(Given entries)
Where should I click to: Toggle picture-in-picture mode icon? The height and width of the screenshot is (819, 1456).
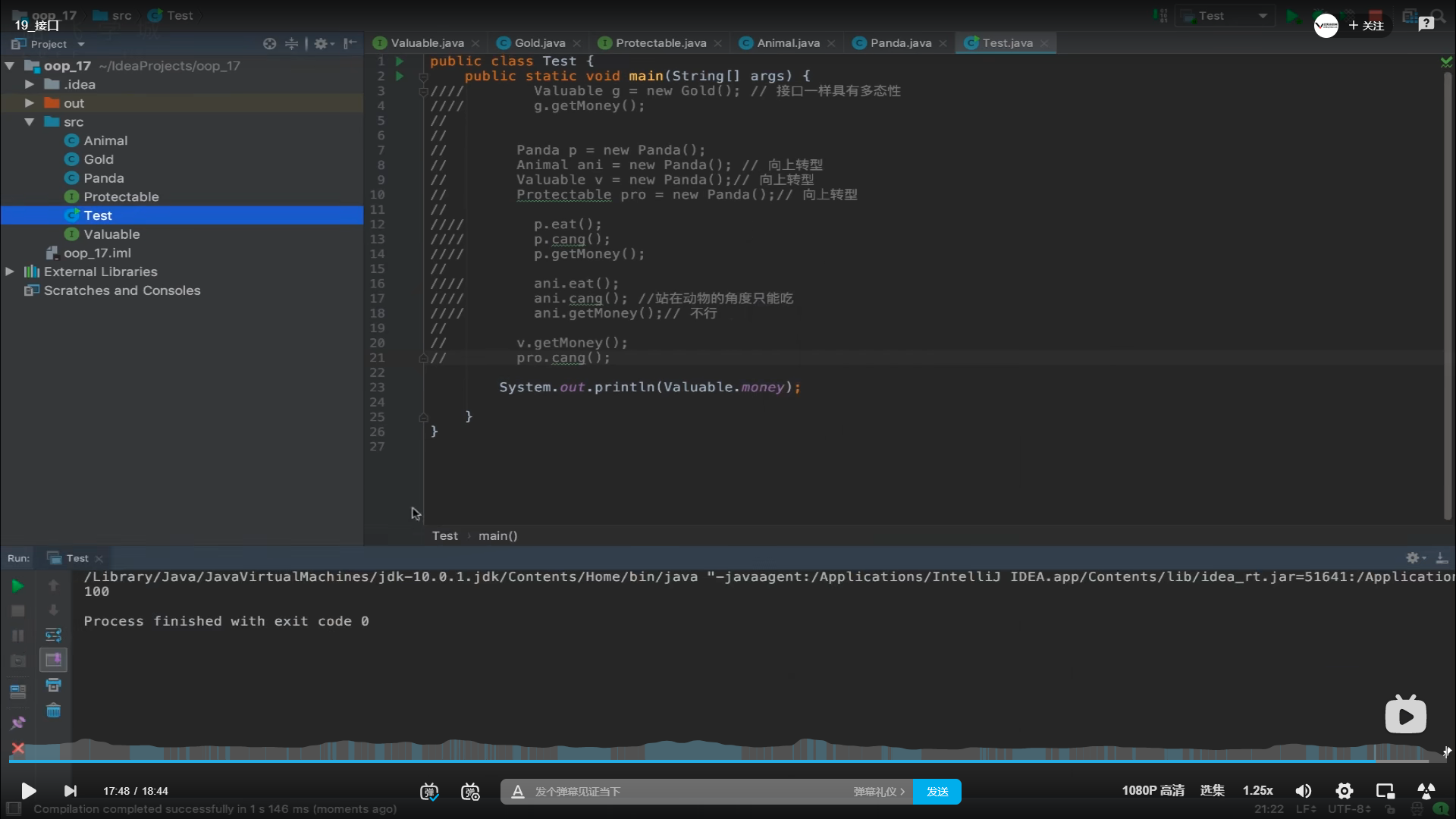tap(1385, 791)
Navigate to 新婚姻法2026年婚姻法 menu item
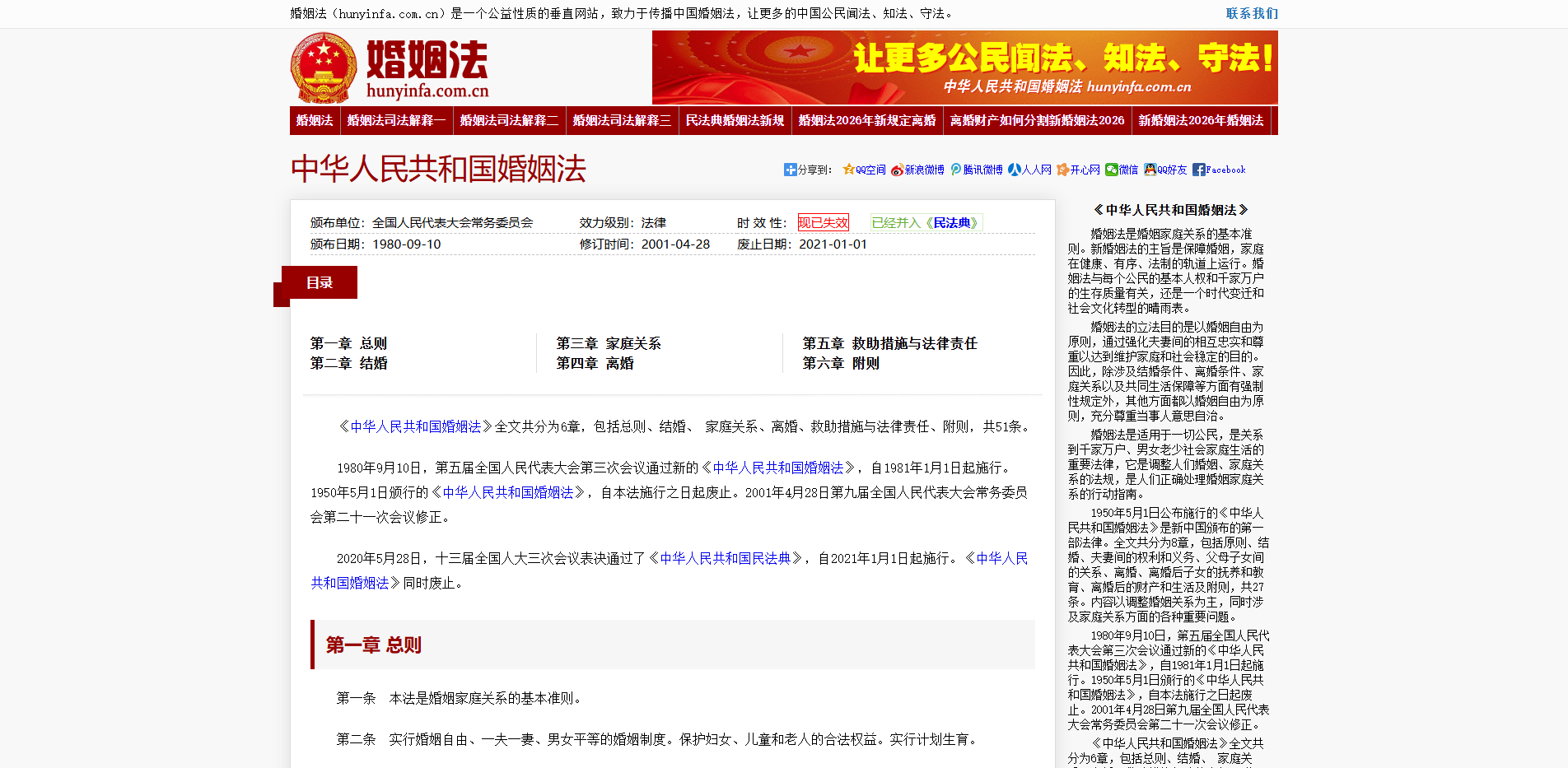1568x768 pixels. pyautogui.click(x=1202, y=120)
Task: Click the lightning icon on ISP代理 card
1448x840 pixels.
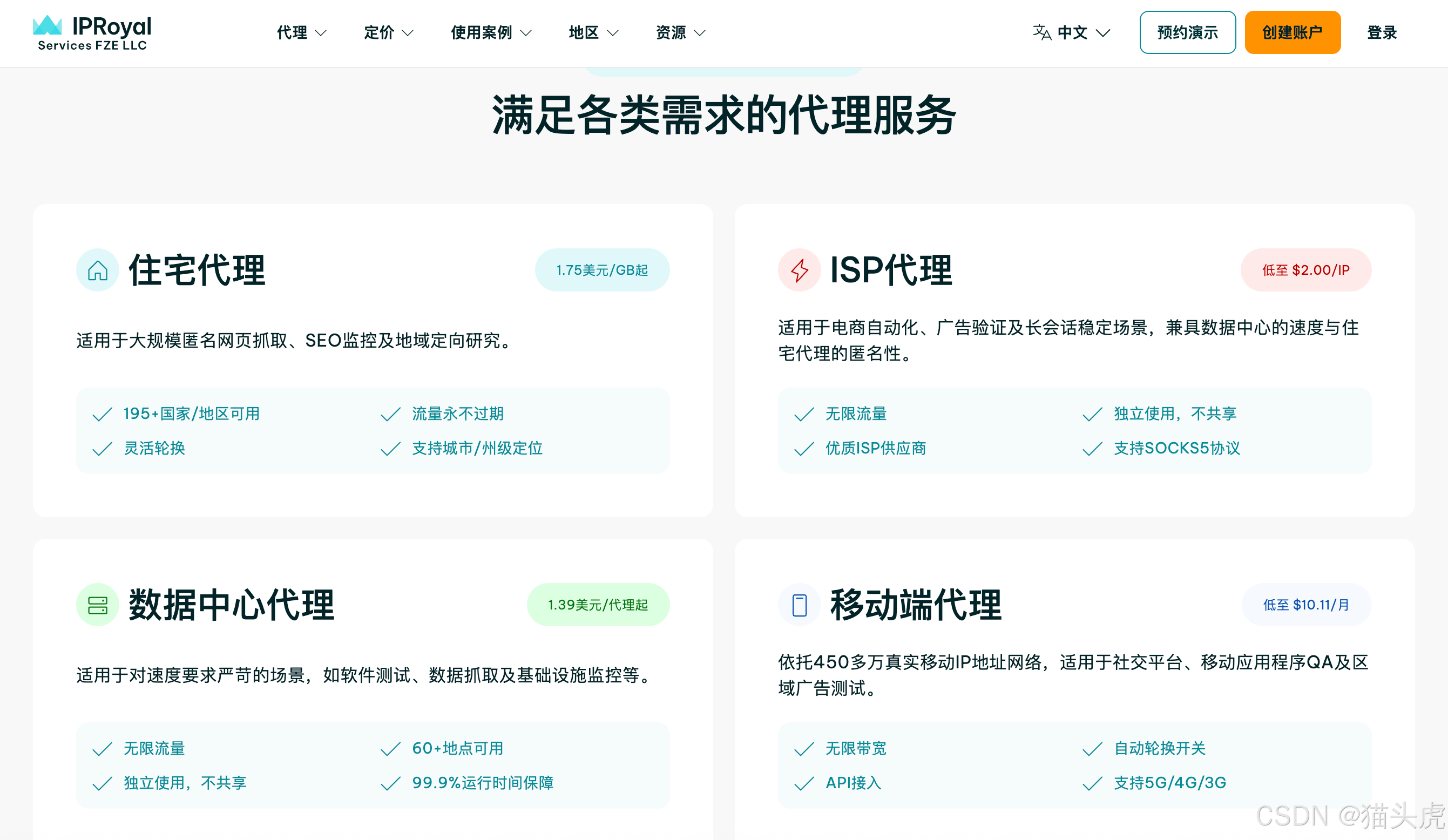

(Problem)
Keep every word of the material exactly as given. Drop the pictures.

(Solution to this problem)
Where should I click to: Toggle picture-in-picture mode icon? The height and width of the screenshot is (819, 1456).
tap(1385, 791)
Navigate to 新婚姻法2026年婚姻法 menu item
1568x768 pixels. pyautogui.click(x=1202, y=120)
Task: Click the lightning icon on ISP代理 card
1448x840 pixels.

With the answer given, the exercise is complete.